Quarenta anos após fazer história no teatro brasileiro com quase sete anos consecutivos em cartaz, a icônica comédia política "Meno Male", escrita por Juca de Oliveira, ganha uma nova montagem. O espetáculo, que marca a segunda produção realizada após a morte do autor, estreia no dia 12 de junho de 2026, no Teatro Renaissance, em São Paulo, trazendo um elenco estrelado e uma crítica social atualíssima.

A direção desta versão carrega um forte componente afetivo. Léo Stefanini, que hoje comanda o espetáculo, cresceu nos bastidores da montagem original dos anos 1980, dirigida por Bibi Ferreira, na qual seu pai, Fulvio Stefanini, atuava ao lado de nomes como Oliveira e Luis Gustavo.

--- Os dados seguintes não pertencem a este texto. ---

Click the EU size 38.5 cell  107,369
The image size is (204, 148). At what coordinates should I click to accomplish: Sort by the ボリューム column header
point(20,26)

Ao revisitar a obra agora, com o olhar maduro de quem também conviveu com o autor em seus últimos trabalhos, Stefanini enxerga além do riso. "Hoje acho que entendo melhor o processo: como o Juca construiu o texto para chegar ao resultado espetacular. A carpintaria dramatúrgica é perfeita. Como ele diria: basta fazer a sério."

Conciliando trabalhos distintos —já que também dirige o denso drama "O Pai", que retrata o tema da demência—, Stefanini rejeita a ideia de que a tristeza de uma peça contamine a leveza da outra. Para ele, o ponto de convergência é a própria humanidade. "Ambos os espetáculos são profundamente humanos. Não têm relação entre si, mas ambos alcançam a alma humana com a mesma intensidade", diz.